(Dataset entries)
:::

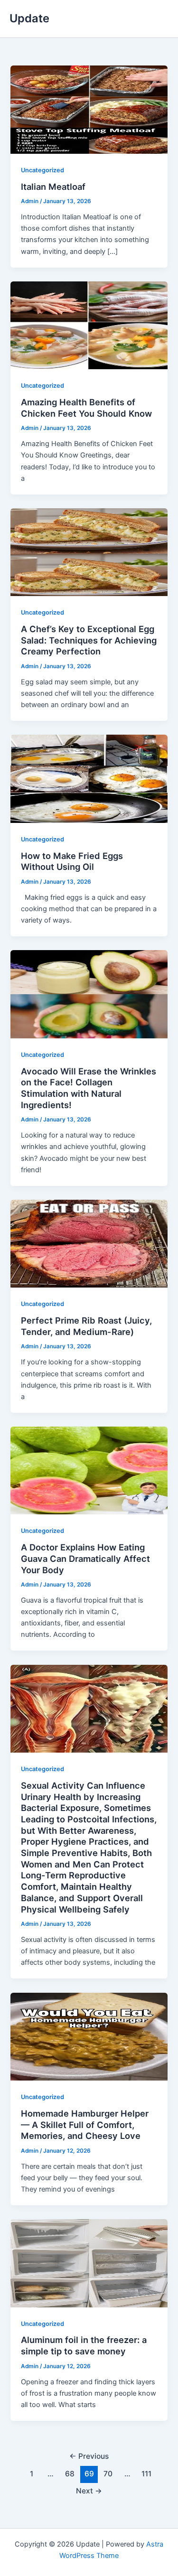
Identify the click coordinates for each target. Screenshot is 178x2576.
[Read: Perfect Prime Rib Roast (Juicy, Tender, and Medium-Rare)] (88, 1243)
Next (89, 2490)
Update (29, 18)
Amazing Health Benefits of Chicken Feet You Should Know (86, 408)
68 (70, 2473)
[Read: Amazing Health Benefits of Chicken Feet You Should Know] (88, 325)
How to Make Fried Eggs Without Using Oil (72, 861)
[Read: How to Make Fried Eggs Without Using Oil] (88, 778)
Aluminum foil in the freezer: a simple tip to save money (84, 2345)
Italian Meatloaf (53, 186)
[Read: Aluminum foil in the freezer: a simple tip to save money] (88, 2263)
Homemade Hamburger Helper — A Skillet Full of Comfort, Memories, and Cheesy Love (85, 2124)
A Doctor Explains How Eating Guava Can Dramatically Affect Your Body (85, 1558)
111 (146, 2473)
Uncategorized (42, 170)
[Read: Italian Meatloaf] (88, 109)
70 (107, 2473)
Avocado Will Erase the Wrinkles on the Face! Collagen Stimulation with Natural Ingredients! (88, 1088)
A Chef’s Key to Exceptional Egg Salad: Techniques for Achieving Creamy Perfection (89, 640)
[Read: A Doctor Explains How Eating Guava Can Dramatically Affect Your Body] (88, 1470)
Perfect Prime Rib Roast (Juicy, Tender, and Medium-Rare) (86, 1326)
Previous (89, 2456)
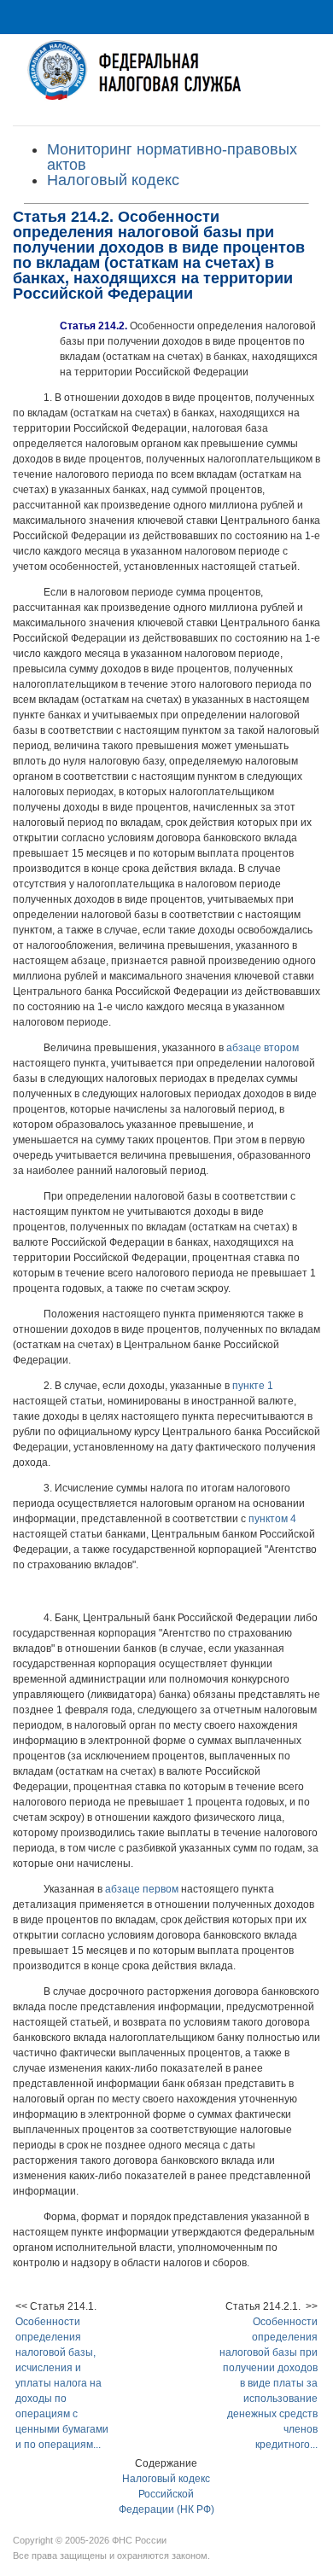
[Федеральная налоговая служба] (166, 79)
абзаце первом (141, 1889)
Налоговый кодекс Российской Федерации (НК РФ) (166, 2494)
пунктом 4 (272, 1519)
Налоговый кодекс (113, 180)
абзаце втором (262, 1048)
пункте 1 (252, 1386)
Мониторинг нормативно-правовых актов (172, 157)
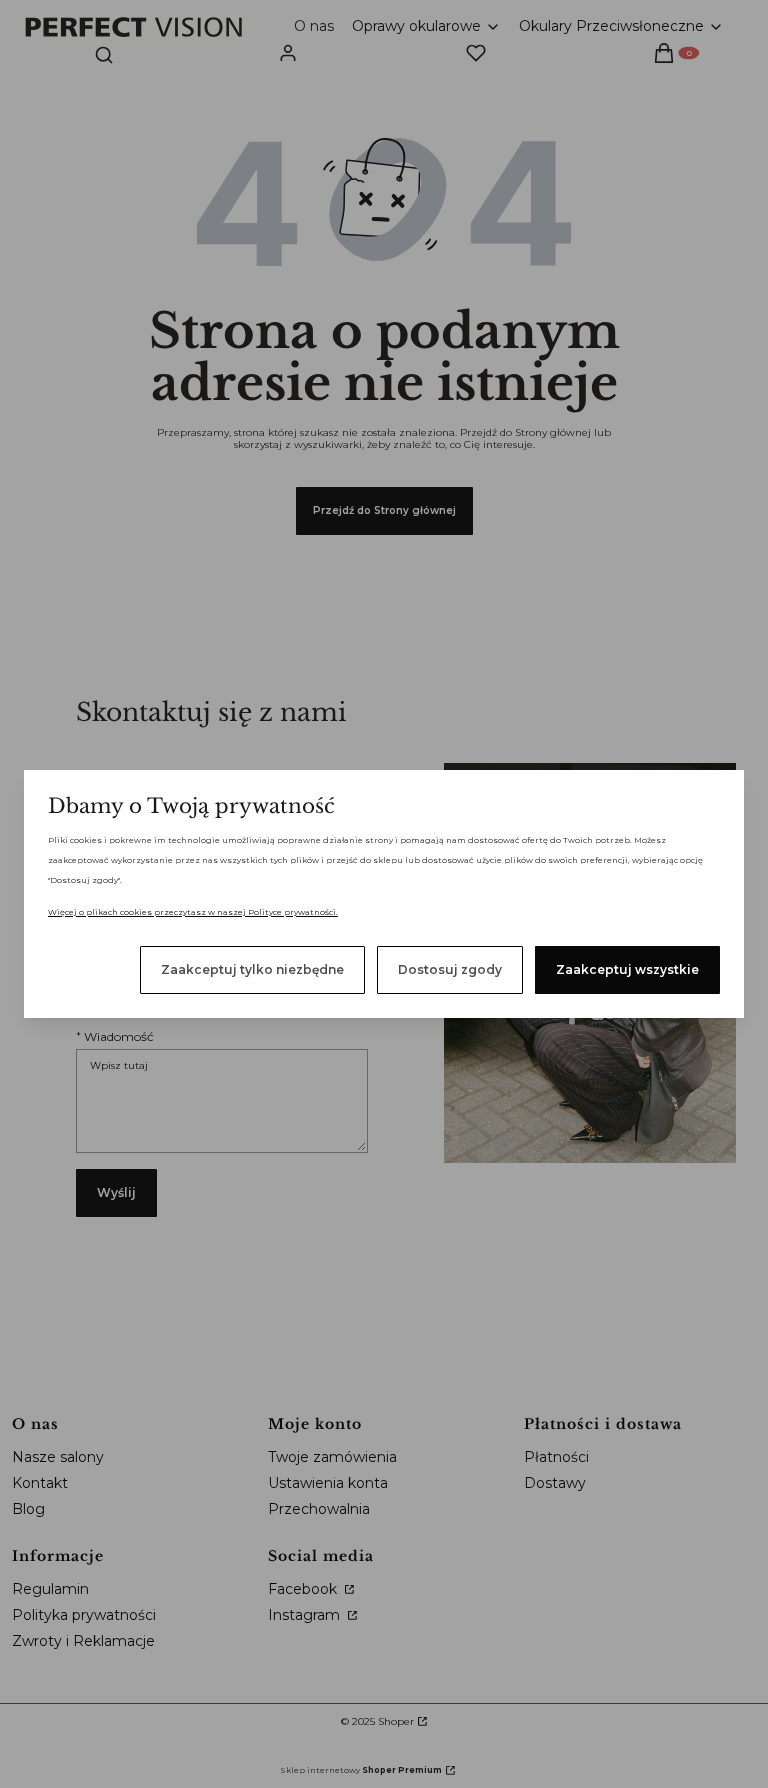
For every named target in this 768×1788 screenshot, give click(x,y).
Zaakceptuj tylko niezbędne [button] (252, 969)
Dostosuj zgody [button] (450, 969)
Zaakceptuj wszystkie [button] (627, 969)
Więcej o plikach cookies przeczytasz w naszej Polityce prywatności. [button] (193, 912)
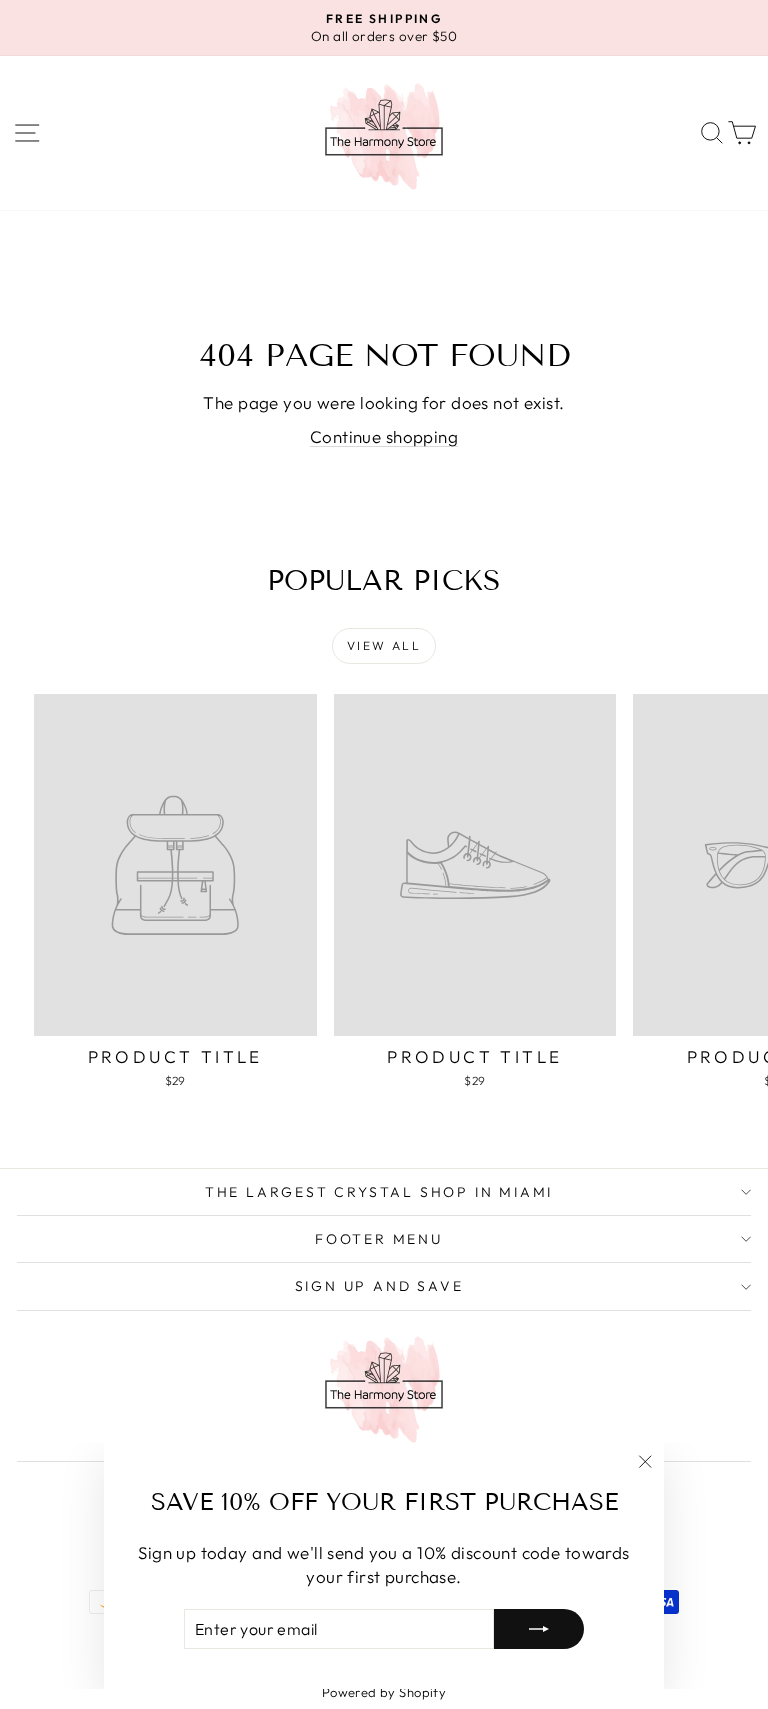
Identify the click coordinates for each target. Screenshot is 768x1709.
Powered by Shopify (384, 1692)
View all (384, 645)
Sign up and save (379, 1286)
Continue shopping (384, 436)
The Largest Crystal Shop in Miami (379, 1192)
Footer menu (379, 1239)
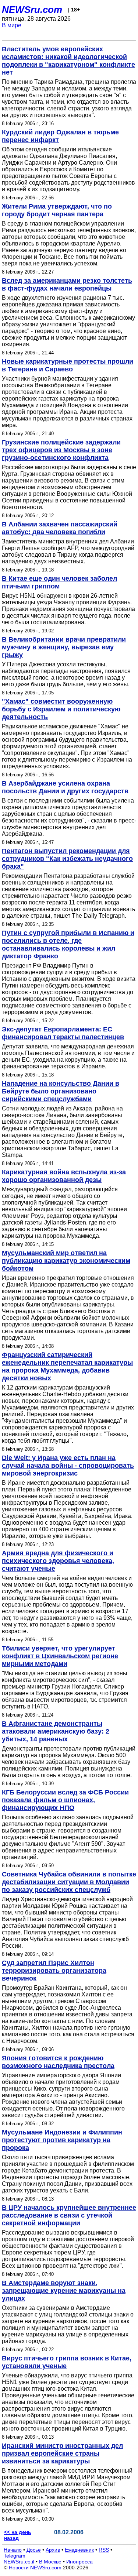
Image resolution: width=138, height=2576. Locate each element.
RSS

:::

→ The problem: The job here is to find each line above with the word "Explains" and copy it.

→ Task result:
A Doctor Explains How Eating Guava Can Dramatically Affect Your Body (85, 1558)
[Read: A Doctor Explains How Eating Guava Can Dramatically Affect Your Body] (88, 1470)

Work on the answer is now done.